Required work: Write out every record below exactly as it appears, omitting the pictures.

Stored data:
* * * * * * *

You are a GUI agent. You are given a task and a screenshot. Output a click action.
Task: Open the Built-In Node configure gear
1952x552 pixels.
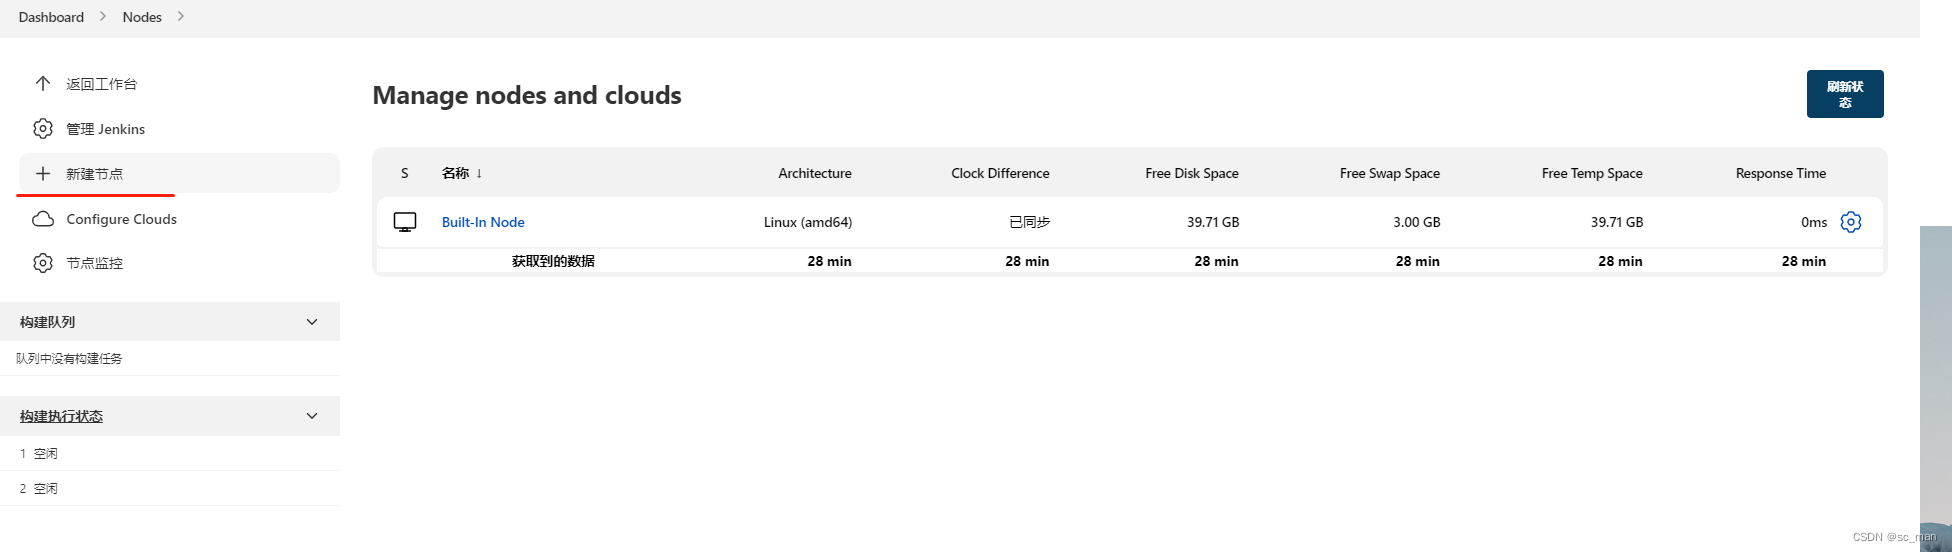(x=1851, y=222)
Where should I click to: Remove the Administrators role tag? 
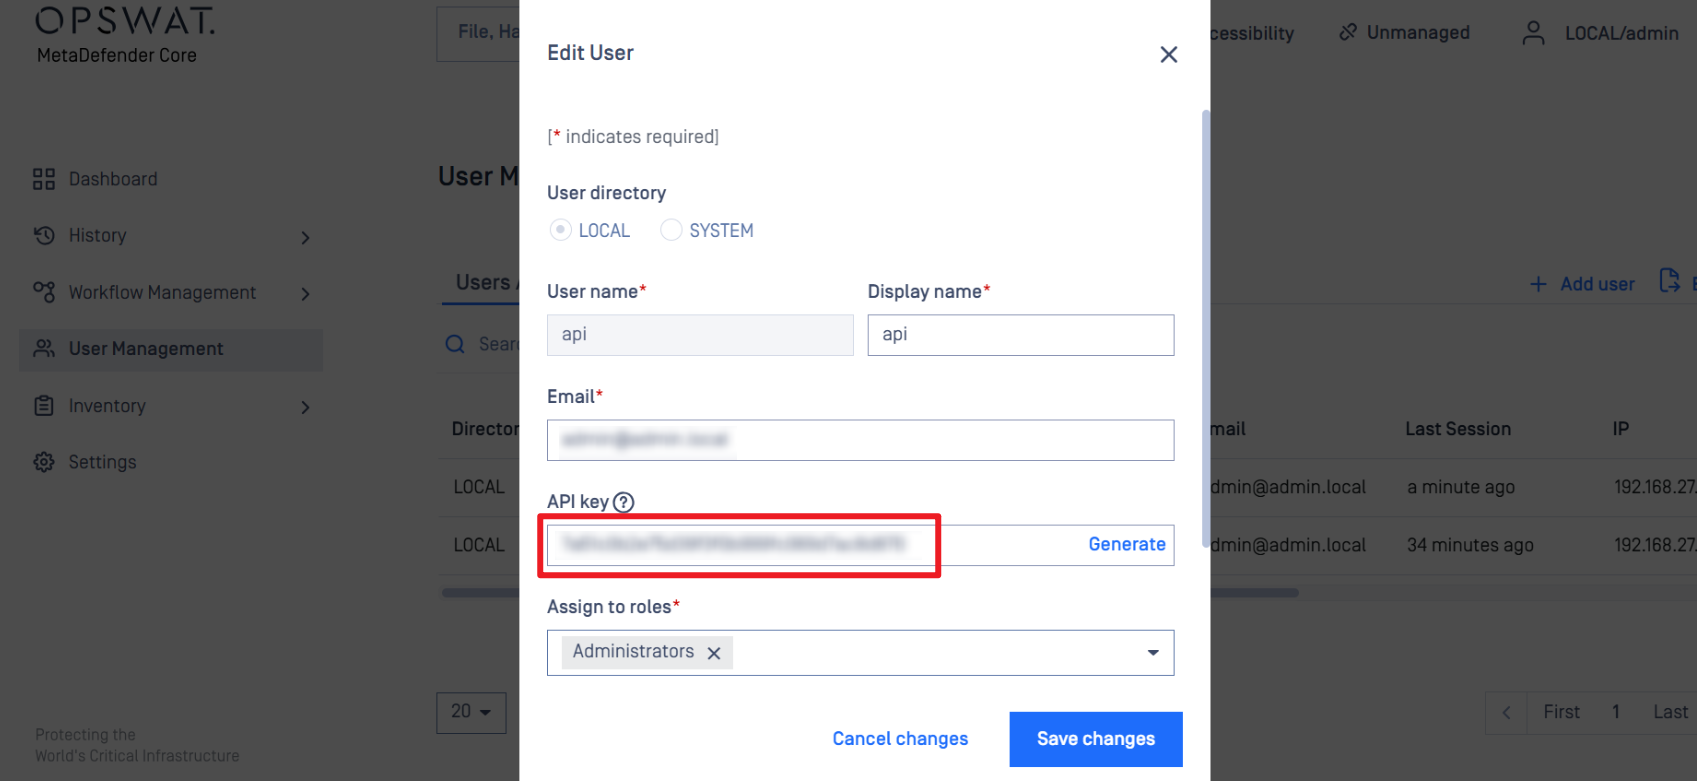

* * * * * * *

Output of the exercise:
You are a GUI agent. You are given a task and a screenshot. Output a click action.
Task: Open the Built-In Node configure gear
1952x552 pixels.
(x=1851, y=222)
Where should I click to: Remove the Administrators role tag? 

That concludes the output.